ACTIVITY:
A complete, exact copy of the records is needed here.

TASK DATA:
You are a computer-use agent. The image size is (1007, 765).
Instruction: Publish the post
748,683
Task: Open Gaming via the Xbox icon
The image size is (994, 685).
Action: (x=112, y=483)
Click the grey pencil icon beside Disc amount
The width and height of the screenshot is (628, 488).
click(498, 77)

ANSWER BOX:
You are a computer-use agent. The image size is (1007, 765).
Instruction: Publish the post
748,683
Task: Open Gaming via the Xbox icon
The image size is (994, 685).
Action: (x=112, y=483)
Click the grey pencil icon beside Disc amount
The width and height of the screenshot is (628, 488).
click(498, 77)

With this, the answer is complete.